March 17, 2014

DENBURY’S HOPE FOR MIDWEST CO2 PIPELINE LIKELY DASHED

By ExchangeMonitor

Rockport Vote Means Pipeline Plans Are ‘In Cold Storage For Now’

Tamar Hallerman
GHG Monitor
5/10/13

Denbury Resources’ plans to establish its third major CO2 pipeline network have been shelved after Indiana lawmakers passed a measure late last month that blocked a gasification plant there that would have acted as the transport project’s only source of CO2. Company officials said this week that plans for what it called its ‘Midwest pipeline prospect’ are now indefinitely on hold. “I wouldn’t say that the decision has officially been made, but certainly the Indiana Gasification project was the lifeline for the Midwest pipeline to actually get built,” Dan Cole, Denbury’s vice president of Marketing and Business Development, told GHG Monitor this week. “It’s in cold storage for now.”

Both chambers of the Indiana legislature passed a bill April 27 that calls on a new round of regulatory review for Leucadia National Corp.’s $2.8 billion Indiana Gasification project. Project officials argued that the measure imposed too many regulatory burdens on the project—which would have captured 5.5 million tonnes of CO2 annually—and that its passage was akin to a death certificate for the IGCC plant. Denbury had signed a CO2 purchase contract with Leucadia subsidiary Indiana Gasification for all of the future carbon produced at the plant.
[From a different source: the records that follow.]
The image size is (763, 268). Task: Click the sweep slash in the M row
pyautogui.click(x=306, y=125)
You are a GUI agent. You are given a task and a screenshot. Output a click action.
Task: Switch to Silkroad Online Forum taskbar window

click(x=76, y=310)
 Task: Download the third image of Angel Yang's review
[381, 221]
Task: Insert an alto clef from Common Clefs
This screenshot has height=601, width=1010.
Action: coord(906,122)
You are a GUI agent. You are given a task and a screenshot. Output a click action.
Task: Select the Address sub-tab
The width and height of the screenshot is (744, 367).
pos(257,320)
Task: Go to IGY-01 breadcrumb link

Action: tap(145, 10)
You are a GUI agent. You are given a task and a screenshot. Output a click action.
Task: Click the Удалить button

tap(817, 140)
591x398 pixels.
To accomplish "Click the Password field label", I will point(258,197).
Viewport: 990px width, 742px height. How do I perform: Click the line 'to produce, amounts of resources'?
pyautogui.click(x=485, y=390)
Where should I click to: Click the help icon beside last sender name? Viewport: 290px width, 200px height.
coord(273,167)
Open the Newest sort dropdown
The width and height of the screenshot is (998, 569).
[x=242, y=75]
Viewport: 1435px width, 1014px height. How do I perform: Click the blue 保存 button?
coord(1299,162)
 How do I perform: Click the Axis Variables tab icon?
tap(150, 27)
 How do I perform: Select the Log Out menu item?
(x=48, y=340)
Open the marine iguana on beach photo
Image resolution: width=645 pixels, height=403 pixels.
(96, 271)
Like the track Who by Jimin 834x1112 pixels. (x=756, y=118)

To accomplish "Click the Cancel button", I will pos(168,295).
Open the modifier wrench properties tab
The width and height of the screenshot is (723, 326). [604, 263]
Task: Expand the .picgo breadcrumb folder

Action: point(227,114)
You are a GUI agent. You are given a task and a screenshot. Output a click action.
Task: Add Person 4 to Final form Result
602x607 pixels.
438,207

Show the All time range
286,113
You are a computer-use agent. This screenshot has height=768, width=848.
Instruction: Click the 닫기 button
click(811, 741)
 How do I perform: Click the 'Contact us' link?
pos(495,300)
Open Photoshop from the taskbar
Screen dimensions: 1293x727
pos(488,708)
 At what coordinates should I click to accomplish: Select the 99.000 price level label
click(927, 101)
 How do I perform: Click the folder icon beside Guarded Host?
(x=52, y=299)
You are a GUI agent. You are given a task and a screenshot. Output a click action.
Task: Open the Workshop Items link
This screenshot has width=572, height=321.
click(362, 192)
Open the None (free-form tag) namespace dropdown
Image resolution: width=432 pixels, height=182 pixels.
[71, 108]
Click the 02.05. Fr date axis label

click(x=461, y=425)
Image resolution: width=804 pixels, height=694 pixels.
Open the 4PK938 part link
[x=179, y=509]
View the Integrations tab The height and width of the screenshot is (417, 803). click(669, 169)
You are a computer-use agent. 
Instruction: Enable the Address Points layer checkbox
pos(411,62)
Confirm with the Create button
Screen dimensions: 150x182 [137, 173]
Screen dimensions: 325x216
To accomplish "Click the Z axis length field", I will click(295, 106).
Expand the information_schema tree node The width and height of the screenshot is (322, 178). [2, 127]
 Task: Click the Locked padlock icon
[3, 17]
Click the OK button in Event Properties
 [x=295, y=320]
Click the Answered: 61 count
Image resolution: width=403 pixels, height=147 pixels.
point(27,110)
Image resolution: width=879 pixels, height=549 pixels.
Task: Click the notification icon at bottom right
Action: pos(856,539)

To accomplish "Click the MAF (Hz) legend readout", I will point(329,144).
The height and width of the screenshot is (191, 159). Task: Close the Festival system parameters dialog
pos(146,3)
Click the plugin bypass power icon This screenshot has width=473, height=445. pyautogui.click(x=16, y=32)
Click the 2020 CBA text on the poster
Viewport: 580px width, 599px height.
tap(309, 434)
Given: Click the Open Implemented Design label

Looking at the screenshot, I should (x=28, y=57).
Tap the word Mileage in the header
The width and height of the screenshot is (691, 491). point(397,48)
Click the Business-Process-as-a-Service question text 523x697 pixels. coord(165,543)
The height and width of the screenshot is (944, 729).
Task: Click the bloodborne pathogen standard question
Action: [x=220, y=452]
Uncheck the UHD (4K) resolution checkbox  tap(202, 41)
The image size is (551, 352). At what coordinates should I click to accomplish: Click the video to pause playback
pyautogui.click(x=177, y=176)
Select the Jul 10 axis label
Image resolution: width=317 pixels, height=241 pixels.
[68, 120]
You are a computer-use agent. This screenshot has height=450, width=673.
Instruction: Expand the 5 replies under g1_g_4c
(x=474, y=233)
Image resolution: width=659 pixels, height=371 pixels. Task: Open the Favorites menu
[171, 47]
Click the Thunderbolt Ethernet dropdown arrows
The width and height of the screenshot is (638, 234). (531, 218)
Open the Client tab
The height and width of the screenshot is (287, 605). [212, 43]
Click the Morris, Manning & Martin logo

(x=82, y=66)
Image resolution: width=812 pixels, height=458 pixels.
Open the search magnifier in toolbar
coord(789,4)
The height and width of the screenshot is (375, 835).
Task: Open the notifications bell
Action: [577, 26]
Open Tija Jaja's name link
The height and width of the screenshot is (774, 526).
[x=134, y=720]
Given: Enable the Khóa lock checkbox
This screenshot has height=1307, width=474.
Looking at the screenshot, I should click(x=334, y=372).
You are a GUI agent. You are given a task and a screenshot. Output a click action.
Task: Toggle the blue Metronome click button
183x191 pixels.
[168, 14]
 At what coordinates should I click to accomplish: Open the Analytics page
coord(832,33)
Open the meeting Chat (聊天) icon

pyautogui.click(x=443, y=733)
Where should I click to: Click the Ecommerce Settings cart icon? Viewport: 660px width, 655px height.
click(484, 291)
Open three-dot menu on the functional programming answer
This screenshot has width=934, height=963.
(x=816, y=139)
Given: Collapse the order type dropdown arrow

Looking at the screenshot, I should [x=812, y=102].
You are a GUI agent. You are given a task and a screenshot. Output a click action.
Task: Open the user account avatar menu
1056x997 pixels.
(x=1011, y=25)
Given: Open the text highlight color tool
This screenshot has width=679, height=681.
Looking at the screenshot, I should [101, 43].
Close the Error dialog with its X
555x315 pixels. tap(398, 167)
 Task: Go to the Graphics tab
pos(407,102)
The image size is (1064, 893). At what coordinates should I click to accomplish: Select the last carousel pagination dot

Denbury Completed Feasibility Work in ’09, ‘11

The new-build IGCC facility, planned for a site in southwestern Indiana near Rockport, was the only remaining CO2 source for Denbury’s Midwestern CO2 pipeline. Denbury completed a feasibility study for a potential transportation network in the Midwest back in 2009. That study accounted for three potential CO2 sources and incorporated carbon from two additional planned gasification plants under development at the time in Illinois in Kentucky. That study proposed 600 to 700 miles of pipeline capable of transporting CO2 volumes of up to 800 MMcf per day running south to the Gulf Coast, eventually linking with Denbury’s already existing Green Pipeline.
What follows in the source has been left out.